Interview: Jahna Sebastian – Music for the World

With hopes of unifying the world through her music, Jahna Sebastian transforms her best and worst experiences including confront neo-nazi racism and being illegally detained while pregnant, into songs that bring us closer together when society seems to pull us apart.

Let’s start at the beginning. Tell us about how you were first introduced to music and how your career began.
I have been doing music all of my life. It has always been a part of my life’s journey. I started singing as a child at pretty much the same time I started talking. I graduated from the Russian Academy of Music by the time I was twenty. Before that, I played in an orchestra from the age of seven and that’s how I learned to read music. It also gave me a producer’s view in how to analyze it and put different elements of musical sounds together.
As a teenager, I started making beats for myself and others. Eventually, I came to London and started my studio. It has been an ongoing journey of pretty much my whole life. I don’t come from a musical family. This has been me choosing my path and going forward

Not only are you an accomplished singer, songwriter, actor, and musician, you also are a business owner. You also have your own recording studio, Multivison.
There have been quite a few reasons for that. One thing is that I wanted to say what I wanted to say, musically in terms of culture, my own way. Starting my own recording studio. let me to be independent in that sense. It also allows me to work with other people and help them put out their music and ideas out there without having to wait for someone else.

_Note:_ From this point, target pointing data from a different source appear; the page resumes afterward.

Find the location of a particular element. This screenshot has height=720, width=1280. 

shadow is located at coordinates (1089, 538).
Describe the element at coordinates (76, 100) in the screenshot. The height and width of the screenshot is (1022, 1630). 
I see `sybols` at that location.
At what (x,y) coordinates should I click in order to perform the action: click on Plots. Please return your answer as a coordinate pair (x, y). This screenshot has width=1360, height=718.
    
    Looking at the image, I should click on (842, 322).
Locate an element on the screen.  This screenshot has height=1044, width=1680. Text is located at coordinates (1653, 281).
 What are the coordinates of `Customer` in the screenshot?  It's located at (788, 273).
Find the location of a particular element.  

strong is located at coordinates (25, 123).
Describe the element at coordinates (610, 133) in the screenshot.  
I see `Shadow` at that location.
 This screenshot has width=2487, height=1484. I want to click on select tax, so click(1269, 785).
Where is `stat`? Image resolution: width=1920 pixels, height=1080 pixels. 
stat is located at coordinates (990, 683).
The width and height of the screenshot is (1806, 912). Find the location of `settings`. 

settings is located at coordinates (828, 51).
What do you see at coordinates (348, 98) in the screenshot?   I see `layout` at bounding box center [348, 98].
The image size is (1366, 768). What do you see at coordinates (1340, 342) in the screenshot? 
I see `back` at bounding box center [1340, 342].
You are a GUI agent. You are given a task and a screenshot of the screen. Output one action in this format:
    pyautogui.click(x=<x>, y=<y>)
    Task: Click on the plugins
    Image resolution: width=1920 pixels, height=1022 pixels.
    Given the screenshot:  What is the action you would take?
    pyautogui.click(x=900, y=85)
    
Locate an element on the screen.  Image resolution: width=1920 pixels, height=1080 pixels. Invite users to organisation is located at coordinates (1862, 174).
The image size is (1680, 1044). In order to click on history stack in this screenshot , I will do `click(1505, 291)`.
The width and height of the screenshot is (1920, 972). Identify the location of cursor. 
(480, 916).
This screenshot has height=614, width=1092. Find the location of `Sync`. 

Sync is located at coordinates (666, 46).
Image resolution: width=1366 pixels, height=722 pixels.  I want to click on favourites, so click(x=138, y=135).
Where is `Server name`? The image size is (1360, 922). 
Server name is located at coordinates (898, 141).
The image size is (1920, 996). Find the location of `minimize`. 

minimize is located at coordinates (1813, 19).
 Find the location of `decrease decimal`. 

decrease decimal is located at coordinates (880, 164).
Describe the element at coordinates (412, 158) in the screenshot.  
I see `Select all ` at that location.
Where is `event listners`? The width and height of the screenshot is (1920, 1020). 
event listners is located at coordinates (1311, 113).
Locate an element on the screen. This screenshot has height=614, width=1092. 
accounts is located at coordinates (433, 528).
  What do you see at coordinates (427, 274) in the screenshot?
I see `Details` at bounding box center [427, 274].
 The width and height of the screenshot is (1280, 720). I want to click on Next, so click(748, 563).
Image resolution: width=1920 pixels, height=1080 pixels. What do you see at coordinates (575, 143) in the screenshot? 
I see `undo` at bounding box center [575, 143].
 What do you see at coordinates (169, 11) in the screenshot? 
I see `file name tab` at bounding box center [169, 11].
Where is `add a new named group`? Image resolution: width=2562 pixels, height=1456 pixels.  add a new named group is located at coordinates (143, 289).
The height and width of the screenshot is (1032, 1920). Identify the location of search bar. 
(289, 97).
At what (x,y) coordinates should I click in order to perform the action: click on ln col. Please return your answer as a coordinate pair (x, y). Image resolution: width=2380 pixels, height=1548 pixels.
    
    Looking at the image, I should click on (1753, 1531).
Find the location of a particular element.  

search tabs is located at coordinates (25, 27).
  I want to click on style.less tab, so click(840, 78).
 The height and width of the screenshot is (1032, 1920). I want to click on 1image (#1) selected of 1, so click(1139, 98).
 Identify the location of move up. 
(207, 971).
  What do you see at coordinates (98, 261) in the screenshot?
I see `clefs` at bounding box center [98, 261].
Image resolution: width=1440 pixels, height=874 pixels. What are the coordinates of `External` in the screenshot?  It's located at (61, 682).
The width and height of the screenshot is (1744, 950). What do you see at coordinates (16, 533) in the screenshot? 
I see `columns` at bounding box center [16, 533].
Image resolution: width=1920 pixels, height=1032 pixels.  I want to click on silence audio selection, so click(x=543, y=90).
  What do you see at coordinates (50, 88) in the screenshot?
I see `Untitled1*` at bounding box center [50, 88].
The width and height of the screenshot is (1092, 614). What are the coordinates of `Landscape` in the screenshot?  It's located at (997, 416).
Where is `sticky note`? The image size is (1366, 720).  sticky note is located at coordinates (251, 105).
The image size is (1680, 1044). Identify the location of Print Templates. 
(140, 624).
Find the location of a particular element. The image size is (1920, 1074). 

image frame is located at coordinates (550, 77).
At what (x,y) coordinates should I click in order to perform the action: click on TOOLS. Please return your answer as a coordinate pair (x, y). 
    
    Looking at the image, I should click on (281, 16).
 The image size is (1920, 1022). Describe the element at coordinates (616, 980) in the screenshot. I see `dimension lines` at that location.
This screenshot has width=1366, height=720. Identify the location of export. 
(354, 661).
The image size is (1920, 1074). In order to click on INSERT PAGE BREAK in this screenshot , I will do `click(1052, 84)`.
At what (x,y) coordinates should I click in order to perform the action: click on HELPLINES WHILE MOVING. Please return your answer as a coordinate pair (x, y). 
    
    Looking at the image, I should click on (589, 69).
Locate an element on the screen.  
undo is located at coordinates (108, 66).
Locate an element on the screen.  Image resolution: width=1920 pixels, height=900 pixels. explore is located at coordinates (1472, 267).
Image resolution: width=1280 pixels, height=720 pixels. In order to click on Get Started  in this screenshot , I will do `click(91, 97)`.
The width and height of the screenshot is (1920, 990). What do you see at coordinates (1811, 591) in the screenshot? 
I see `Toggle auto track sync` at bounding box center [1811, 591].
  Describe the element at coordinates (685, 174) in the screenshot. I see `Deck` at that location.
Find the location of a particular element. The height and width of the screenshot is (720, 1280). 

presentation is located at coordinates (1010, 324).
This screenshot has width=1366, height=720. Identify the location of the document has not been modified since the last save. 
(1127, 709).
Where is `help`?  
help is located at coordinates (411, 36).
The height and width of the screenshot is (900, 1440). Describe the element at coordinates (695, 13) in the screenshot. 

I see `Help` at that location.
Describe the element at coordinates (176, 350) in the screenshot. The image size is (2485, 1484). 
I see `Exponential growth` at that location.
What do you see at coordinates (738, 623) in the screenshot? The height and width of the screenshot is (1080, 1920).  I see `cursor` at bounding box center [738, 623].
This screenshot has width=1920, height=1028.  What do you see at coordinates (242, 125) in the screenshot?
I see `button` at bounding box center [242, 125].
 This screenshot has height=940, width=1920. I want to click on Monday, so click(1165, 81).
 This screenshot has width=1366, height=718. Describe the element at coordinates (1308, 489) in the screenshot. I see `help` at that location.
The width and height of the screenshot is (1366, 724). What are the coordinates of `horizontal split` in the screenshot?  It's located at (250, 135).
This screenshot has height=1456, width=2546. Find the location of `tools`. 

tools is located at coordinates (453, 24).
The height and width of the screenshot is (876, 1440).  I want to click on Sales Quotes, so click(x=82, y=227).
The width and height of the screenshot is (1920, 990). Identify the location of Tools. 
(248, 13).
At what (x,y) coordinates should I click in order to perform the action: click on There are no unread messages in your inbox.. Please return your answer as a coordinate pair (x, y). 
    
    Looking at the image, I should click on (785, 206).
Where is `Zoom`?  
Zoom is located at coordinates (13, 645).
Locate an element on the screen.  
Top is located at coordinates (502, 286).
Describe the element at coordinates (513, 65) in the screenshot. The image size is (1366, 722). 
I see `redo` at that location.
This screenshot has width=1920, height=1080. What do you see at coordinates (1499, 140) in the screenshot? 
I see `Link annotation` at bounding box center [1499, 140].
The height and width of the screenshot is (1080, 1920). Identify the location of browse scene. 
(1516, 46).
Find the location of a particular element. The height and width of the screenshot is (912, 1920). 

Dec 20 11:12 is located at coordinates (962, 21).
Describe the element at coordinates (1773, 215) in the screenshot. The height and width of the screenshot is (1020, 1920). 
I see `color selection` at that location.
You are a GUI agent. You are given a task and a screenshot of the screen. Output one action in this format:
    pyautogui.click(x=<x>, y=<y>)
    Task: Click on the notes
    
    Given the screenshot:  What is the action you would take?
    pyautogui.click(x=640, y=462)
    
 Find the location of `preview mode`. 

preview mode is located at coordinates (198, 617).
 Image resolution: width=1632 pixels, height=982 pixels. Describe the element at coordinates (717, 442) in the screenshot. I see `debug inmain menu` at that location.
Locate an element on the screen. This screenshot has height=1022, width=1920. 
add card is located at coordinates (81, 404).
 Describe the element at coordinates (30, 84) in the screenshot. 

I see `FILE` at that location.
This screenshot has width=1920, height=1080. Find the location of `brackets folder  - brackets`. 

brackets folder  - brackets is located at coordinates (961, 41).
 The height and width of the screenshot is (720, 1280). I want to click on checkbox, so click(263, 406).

How would you describe your personal artistry?
I incorporate different genres and different elements. With my music, I produce, write, engineer and record all by myself. I recently released my album, The Alchemist. This basically summarizes who I am as an artist because The Alchemist is the foundation of stories to come. Each and every album that comes out afterward is like a chapter in a book. They are all connected. My purpose is to do more than music. I strive to give hope through messages to the world. People are living in a very divided world right now and are in need of a more unifying element. This can be done through music. People from all kinds of backgrounds and different places can come together. That’s how I see it. With my music, I am trying to bring the world together. I want to inspire people and show them a way that we can all be uplifted. There’s so much going on in the world, I want my music to be the light.
I have a very distinct vision of how we can approach the situation especially right now because I feel that we are living at a crossroad. We have to ask humanity to choose the correct way where everyone can ultimately come to an understanding. I have a vision for that and I’m unfolding that step-by-step, bit-by-bit, through my music. It’s a unifying vision for everyone that is available for anyone throughout the entire world willing to listen.

That’s a beautiful goal to set for yourself. You work with so many artists from different places with different styles, what are some of the things that you look for within them?
The most important qualities that I look for is them being unique in some significant way and having something of value to say. Stop trying to jump on bandwagons and doing music just because it sounds nice, fancy, or glamorous. In fact, it is really the other way around. They have to be prepared to work hard. I’m very tough in the studio. I may tell them to repeat the same stuff twenty times (Laughing) until they get it right. I am a perfectionist in that sense, but I’m even harder on myself.
I am looking for genuine talent and passion, but I also love when people have long-term goals so they are not just trying to record one song and then give up, expecting fame to come very quickly to them. I’m looking for people who want to pursue music seriously and want to say something interesting, but at the same time be unique. I take who they really are and try to bring out the best in them. The more different they are to everything around us, that’s even better because we can grow something that starts trends as opposed to following them.

You have overcome a great deal of adversity including being wrongly imprisoned while you were pregnant, how have those experiences shaped your music?
Life has shaped my music tremendously and the other way around. As they say, life imitates art and art imitates life. In my life, everything is connected. My music, of course, speaks a lot about the things that I have experienced in my life, the struggles as well as the victories. That is exactly how it is connected because through hearing the misfortunes that I have overcome along with my triumphs through my lyrics, it can inspire people going through similar hardships that they too can look forward to better days. Everything comes straight from my heart.
I have written about regaining my freedom and its importance in several songs to share what I’ve been through with people who may be going through it now. I also write about how even in desperate times, you can have one pivotal moment that can change everything.